How does the slope gradient affect spatiotemporal parameters during running? Influence of athletic level and vertical and leg stiffness

Abstract

Background The current evidence leaves certain questions unanswered, including whether well-trained athletes adapt to different slope gradients in the same way as amateurs, and whether stiffness influences spatiotemporal adaptations during uphill running. Research question This study aimed to determine the effect of different slope gradients (0%–11%) on spatiotemporal gait characteristics during running, taking into account the influence of athletic level, vertical and leg stiffness. Methods Male endurance runners (12 amateurs, 10 highly-trained) performed a running test on a motorized treadmill. The running velocity was set at 12 km/h, and participants completed six different running conditions (0, 3, 5, 7, 9 and 11% gradients). Spatiotemporal parameters were measured using the OptoGait system.

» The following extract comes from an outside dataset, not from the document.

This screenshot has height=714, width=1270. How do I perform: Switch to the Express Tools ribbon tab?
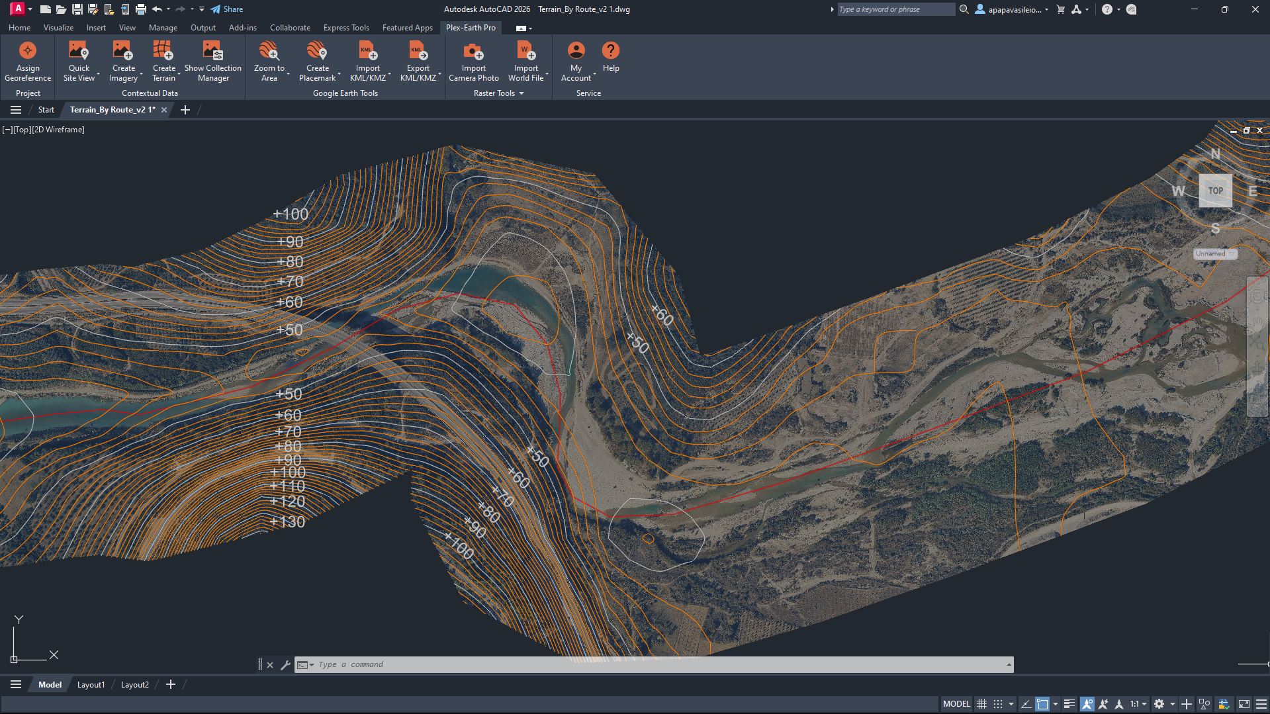[346, 28]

Vertical (Kvert) and leg (Kleg) stiffness were calculated according to the sine-wave method. Results A 2 (amateur; highly-trained) × 6 (running conditions) ANOVA found no significant between-group differences in spatiotemporal parameters at any gradient (P ≥ 0.05); however, significant Kvert and Kleg differences (P < 0.05) were found within both groups with increasing gradients. Stepwise linear regression analysis showed that Kleg was strongly associated with contact time (R2 = 0.797, P < 0.001), whereas Kvert was associated with spatiotemporal adaptations to different slope gradients (R2 = 0.547, P = 0.002). Significance An increased slope gradient (0–11%) at a given running velocity (12 km.h−1) caused spatiotemporal adaptations (i.e., increased CT and SF and decreased FT, SL and SA) regardless of the athletic level of the runner, although a non-significant trend differentiated the adaptations between the amateur and highly-trained groups. The results also indicated that leg stiffness plays a key role in the characteristics of spatiotemporal gait during level running, whereas vertical stiffness is strongly associated with spatiotemporal adaptations when running uphill.